En gelişmiş tedavi seçenekleri arasında fonksiyonel nöroşirurji, özellikle derin doku stimülasyonu ve sürekli ilaç infüzyonları yer alıyor. 70 yaş üstü hastalarda, bilişsel bozukluğu olanlarda veya aktif psikiyatrik rahatsızlığı olanlarda cerrahi tedavi uygun olmasa da, hasta doğru seçildiğinde en etkili tedavi yöntemi olabilir. Bu prosedürle ilişkili ciddi yan etkiler nadirdir: vakaların %1'inden azında elektrotların yerleştirilmesinden kaynaklanan beyin kanaması görülür. Davranışlarda da değişiklikler meydana gelebilir ve bu durum özel bir takip gerektirir. İlaç tedavileri ise zamanla daha fazla yan etkiye neden olur.
Hospital Clínic Barcelona'da hemşirelik yapan Ana Cámara, "Tedavinin başlangıcında mide rahatsızlığı veya mide bulantısı yaşamak yaygındır" diyor. Bu etkilere, yaşlı hastalarda veya daha önce bilişsel bozukluğu olanlarda daha sık görülen halüsinasyonlar gibi diğer etkiler de ekleniyor. Bazı ilaçlar motor dalgalanmalara (gün boyunca hareketlilikte değişiklikler) ve istemsiz hareketlere neden olabilir. Cámara, "Ancak kumar bağımlılığı veya hiperseksüalite gibi diğer semptomlar sağlık ekibiyle görüşülmelidir" diye ekliyor. Bu davranışlar dürtü kontrol bozukluğunun bir parçasıdır ve en sık genç hastalarda, özellikle bağımlılık öyküsü olanlarda görülür.
Nadir görülmelerine ve genellikle tedavi edilebilir olmalarına rağmen, doz artırımı veya azaltılması yoluyla ilaç ayarlamalarına bağlı akut komplikasyonlar da ortaya çıkabilir. Bunlar arasında, ilaç kesilmesiyle tetiklenen bir parkinsonizm türü olan hiperpleksi sendromu, hareketlerin akut eksikliği, kaybı veya durması, şiddetli istemsiz hareket atakları veya bu ilaçlar aniden kesildiğinde ortaya çıkabilen dopamin agonisti yoksunluk sendromu yer alır.

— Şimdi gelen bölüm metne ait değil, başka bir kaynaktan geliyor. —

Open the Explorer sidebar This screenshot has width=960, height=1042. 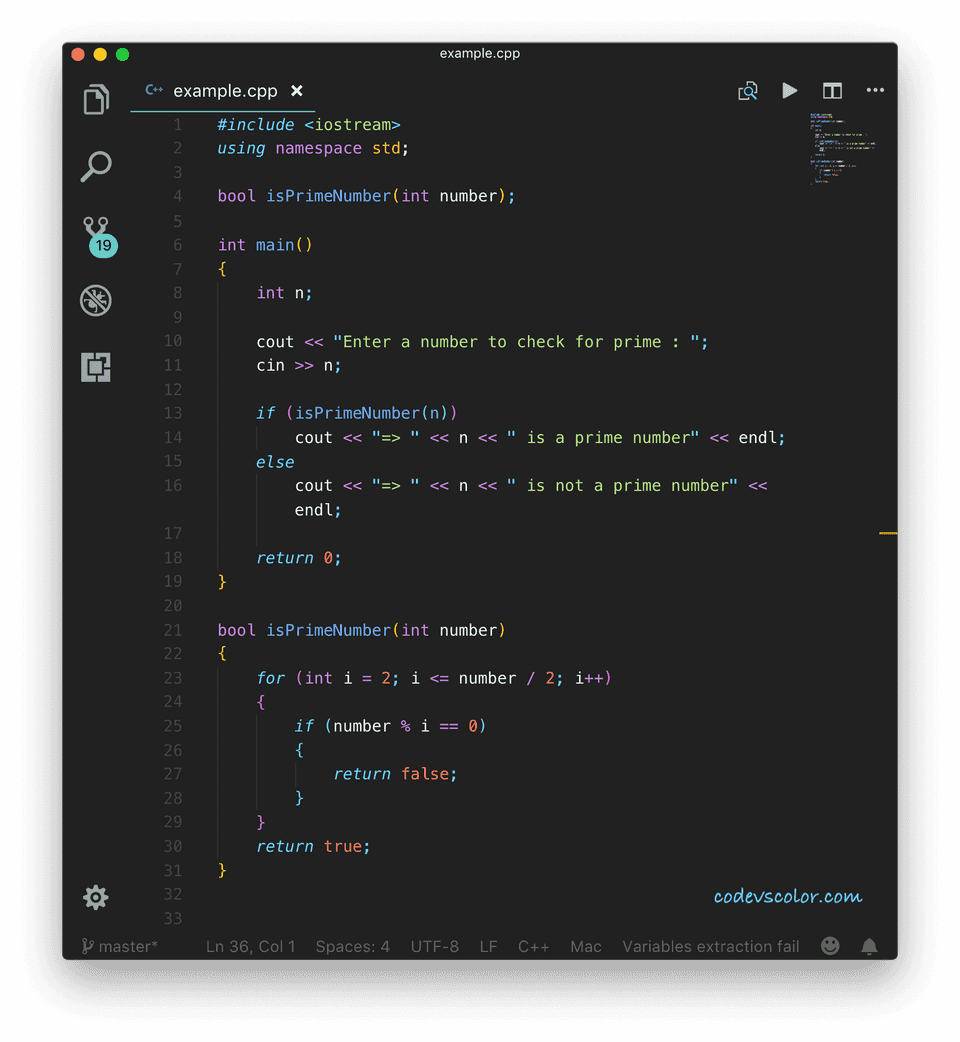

Sağlıklı bir yaşam tarzını, özellikle kendinizi izole etmemeyi, arkadaşlarınız ve ailenizle aktif bir yaşam sürmeyi öneriyoruz. Ana Cámara, Barselona Hastanesi Kliniğinde Hemşire
Dr. Sánchez, "Hastalığın nedenini bulmak ve hastalığın seyrini değiştirebilecek tedaviler bulmak için pek çok araştırma alanı var" diye açıklıyor. Bunlardan en umut verici olanı, şu anda deneysel aşamada olan gen tedavisidir . Bu tedavi, hastanın hastalıklı geninin, işlevsel bir versiyonuyla değiştirilmesini içerir. Parkinson gibi nörodejeneratif hastalıklar bağlamında bu strateji yeni olasılıklar sunuyor. Gen terapisi semptomları hafifletmenin ötesinde, değişen nörotransmitterlerin dengesini yeniden sağlamaya ve nöronların hayatta kalmasını desteklemeye yardımcı olabilir. Ancak bu tedaviler henüz yaygın klinik uygulamaya hazır değildir.
Parkinson hastalığıyla başa çıkabilmek için güçlü bir sosyal ve duygusal destek ağına sahip olmak şarttır. Hemşire Cámara şunları vurguladı: “Sağlıklı bir yaşam tarzını, özellikle kendinizi izole etmemeyi ve arkadaşlarınız ve ailenizle aktif bir yaşam sürmeye devam etmenizi öneriyoruz.” Parkinson, belirtileri itibariyle zorlu bir hastalık olmasına rağmen kişiyi güçten düşürecek düzeyde değildir ve iyi yönetildiğinde yaşam süresini kısaltmaz.